Aguirre ofrece a Rajoy la cabeza de un consejero por el caso de corrupción

ESPAÑA

También deja su puesto el ex alcalde de Majadahonda, que tuvo a la esposa de Correa como jefa de gabinete

10 feb 2009 . Actualizado a las 11:18 h.

Esperanza Aguirre entregó ayer a Mariano Rajoy la cabeza de su consejero de Deportes, Alberto López Viejo, salpicado por la trama de corrupción destapada el viernes por Baltasar Garzón. La presidenta presentó su destitución fulminante como una dimisión por el bien del partido. Este político era responsable de la organización de actos de la Comunidad de Madrid, que contrataba asiduamente a las empresas de Francisco Correa. Los denunciantes lo acusan de trocear contratos para adjudicárselos a sociedades del supuesto jefe de la trama.

Aguirre elogió la «generosidad» de López Viejo, dijo que no había cometido «ningún acto irregular» y justificó su decisión para evitar que los que están impulsando la «inmensa campaña de desprestigio» contra su partido puedan mezclar la organización de dichos eventos con la responsabilidad en los «delitos tan graves» que Garzón imputa a los detenidos, blanqueo de dinero, soborno, tráfico de influencias y evasión fiscal.

Pero no solo se va López Viejo. También deja su cargo Guillermo Ortega, actual gerente del Mercado Puerta de Toledo y alcalde de Majadahonda entre el 2001 y el 2005, que tuvo como jefa de gabinete a Carmen Rodríguez Quijano, la mujer de Correa, también detenida. Estas destituciones se producían horas después de que Rajoy hubiera anunciado la «expulsión inmediata» a los militantes implicados y que dijera que pediría a Aguirre y al presidente valenciano, Francisco Camps, que le ayudaran a «desvelar» la trama de contrataciones.

En esa misma rueda de prensa, Rajoy había anunciado la dimisión del alcalde de Boadilla. «Quiero decirles que esta misma mañana el alcalde Boadilla, para no hacer daño a su partido, según nos ha dicho, y declarándose inocente, ha puesto su cargo a disposición del PP de Madrid, y su secretario general y su presidente lo han aceptado y, por tanto, dejará de ser alcalde de esa localidad».

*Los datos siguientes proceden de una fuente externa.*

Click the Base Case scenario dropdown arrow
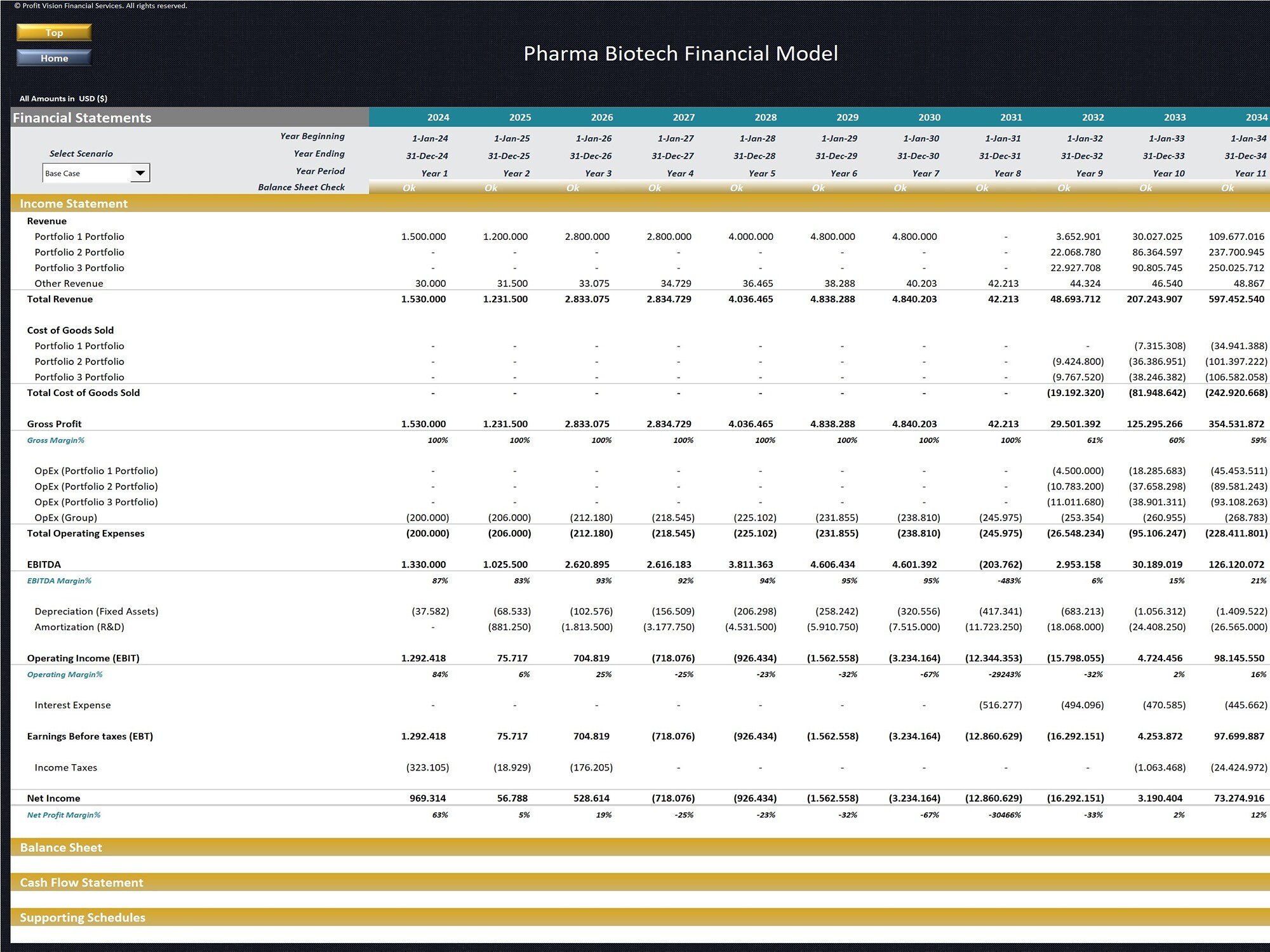 pyautogui.click(x=142, y=172)
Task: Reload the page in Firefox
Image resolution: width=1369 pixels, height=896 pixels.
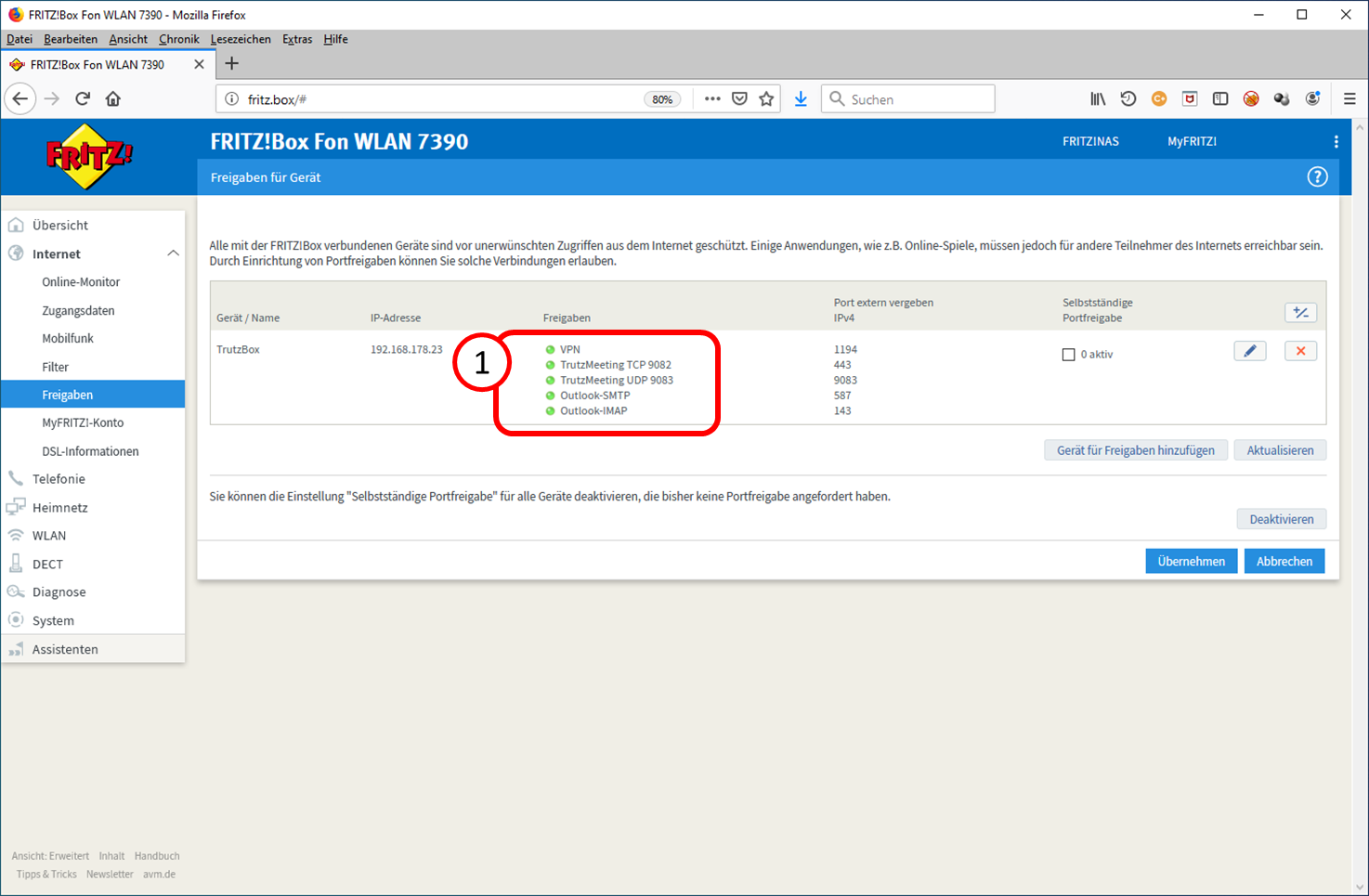Action: click(x=83, y=99)
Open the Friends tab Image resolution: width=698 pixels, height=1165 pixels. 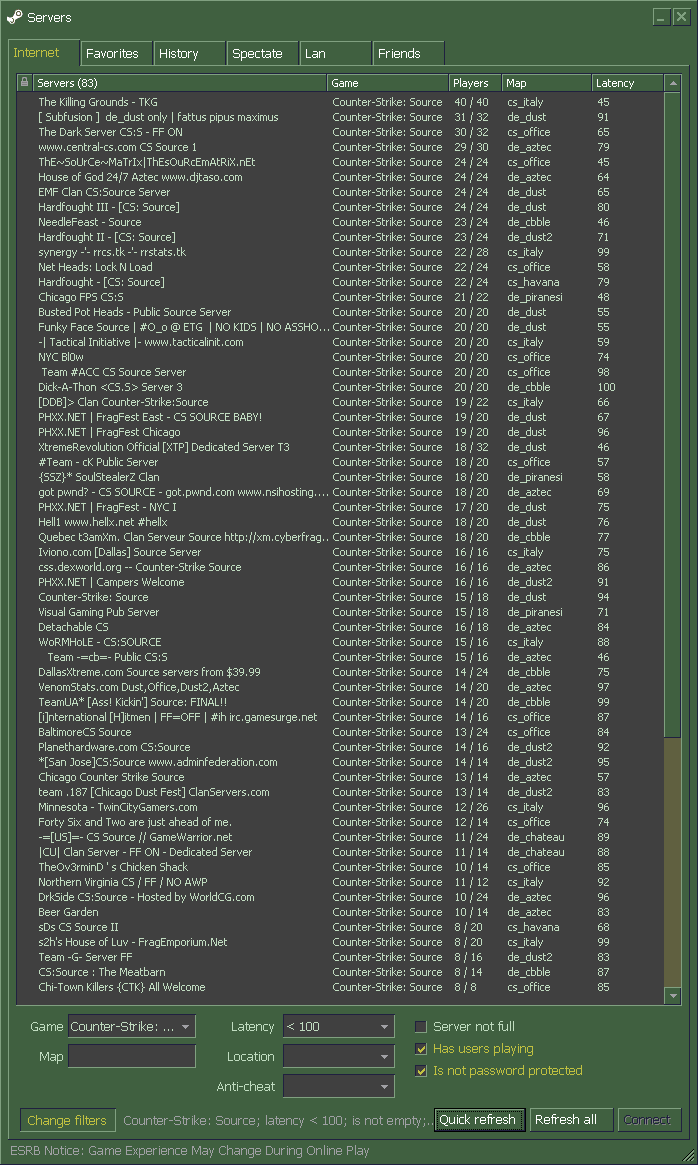pyautogui.click(x=408, y=54)
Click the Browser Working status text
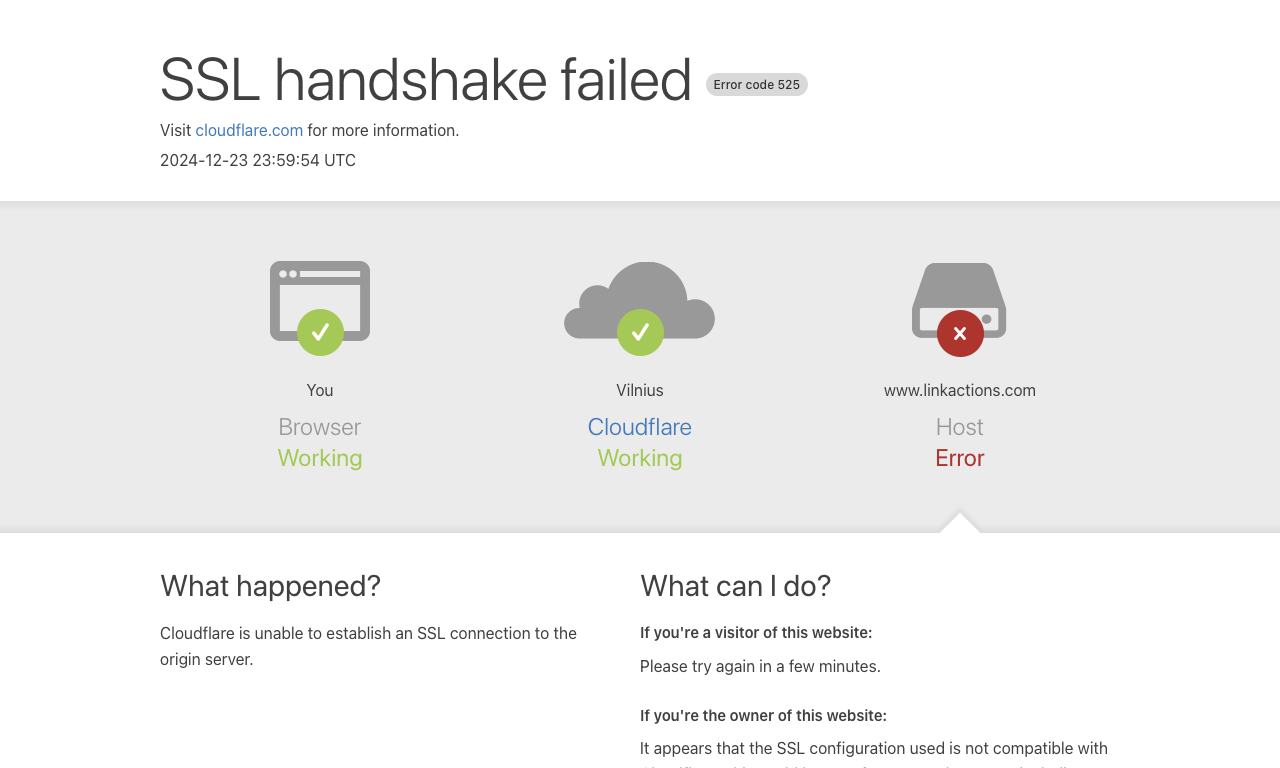This screenshot has height=768, width=1280. tap(320, 458)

Pero Panero, que había pactado su dimisión con el secretario general del PP de Madrid, Francisco Granados, se echó atrás después de acudir a la Audiencia Nacional y comprobar que Garzón ni siquiera lo citaba como testigo. Preguntado antes de subir a su coche, negó que hubiera puesto su cargo a disposición del partido y, posteriormente, compareció para asegurar que «sin estar imputado es absurdo presentar la dimisión» y autocalificarse como «cabeza de turco». El desafío de este alcalde acusado de cobrar comisiones ilegales a cambio de adjudicaciones era frontal. Ante esta situación, la dirección del PP reaccionó anunciando que si no dimitía presentaría una moción de censura para desalojarlo. Finalmente, por la noche, Granados anunciaba la dimisión de Panero y de su número dos, María Jesús Díaz, a la que se oponían varios concejales.